Simulated Evolution on the PICO-8
2 days ago
- #Game Development
- #PICO-8
- #Simulated Evolution
- The author was burnt out from previous articles and took a break to work on a simple PICO-8 project, porting Simulated Evolution.
- The simulation was adapted from earlier C/assembly implementations into PICO-8's Lua dialect, with design changes such as using separate BORN and DIED tables for bug management.
- To efficiently track and render plankton without extra arrays, screen memory was utilized as real memory by mapping a 150×100 world onto a 128×128 spritesheet using custom coordinate functions.

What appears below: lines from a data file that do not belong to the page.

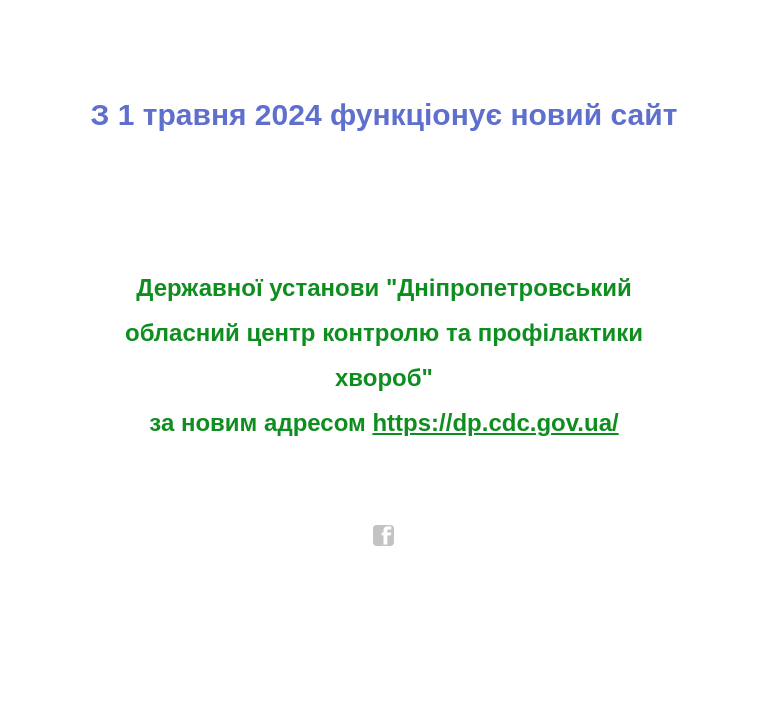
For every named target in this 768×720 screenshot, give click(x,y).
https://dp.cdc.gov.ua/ (495, 422)
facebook (384, 536)
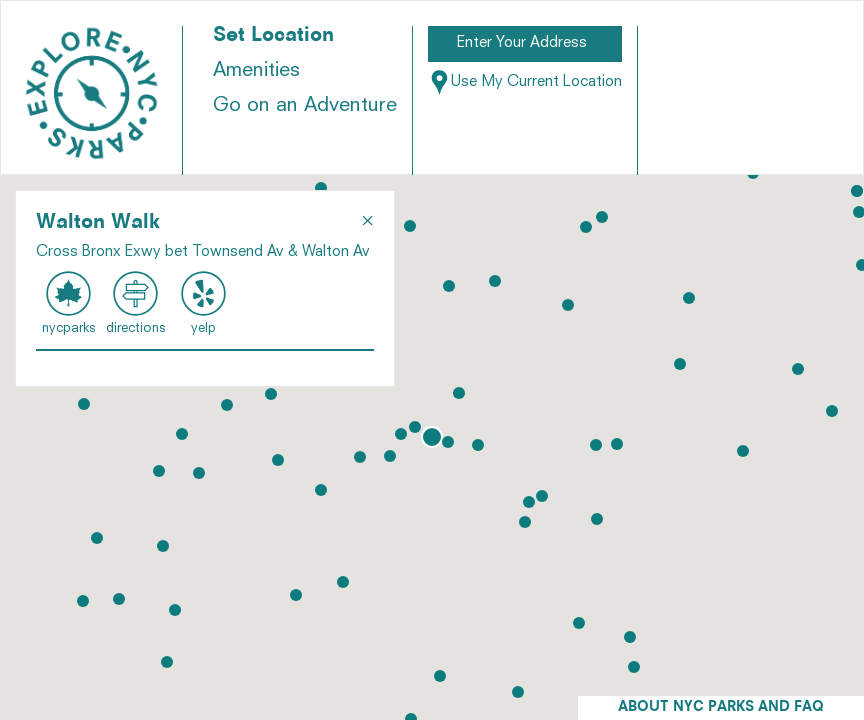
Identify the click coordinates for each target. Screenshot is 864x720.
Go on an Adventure (305, 106)
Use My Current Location (525, 82)
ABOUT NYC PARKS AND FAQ (721, 707)
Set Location (273, 36)
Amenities (256, 71)
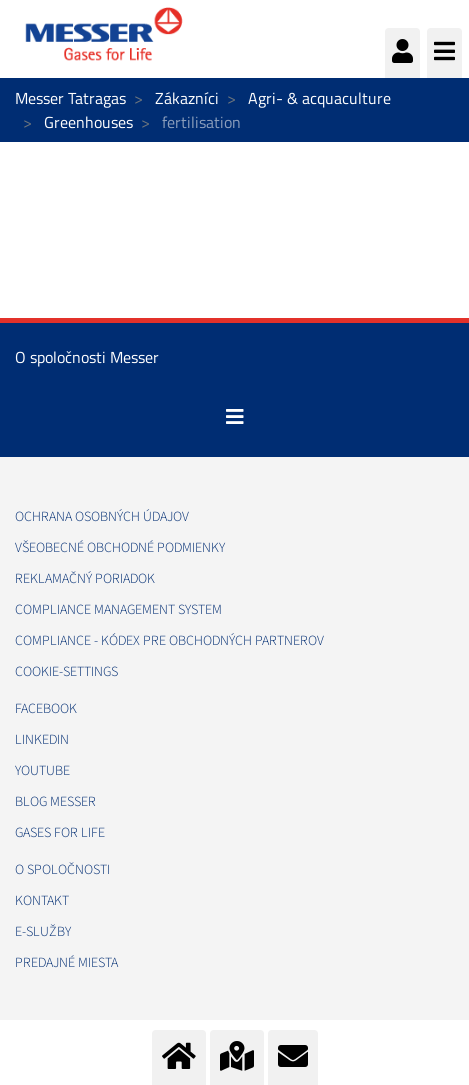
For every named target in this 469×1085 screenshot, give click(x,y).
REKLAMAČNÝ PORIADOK (85, 579)
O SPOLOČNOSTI (62, 870)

- Scrolling was implemented easily using PICO-8's CAMERA and CLIP commands to handle the large world not fitting entirely on-screen.
- PICO-8's 16-bit signed integer limit was circumvented by using its 32-bit fixed-point numbers and adjusting values, with bit shifts accommodating fractional values.
- A Garden of Eden feature was added via the MENUITEM() facility for the pause menu, allowing toggling and simulation resets without rebooting.
- Graphical data was generated externally with Python, though initial hex formatting issues corrupted map data silently; PICO-8's IMPORT command helped with spritesheet and label imports.
- The simulation runs efficiently at 60Hz using only 60% CPU, but lacks custom seeds due to reliance on built-in RNG and no keyboard input for convenience.
- The finished cartridge includes steganographically encoded program art, with source available on GitHub and added to the SimEvo project collection.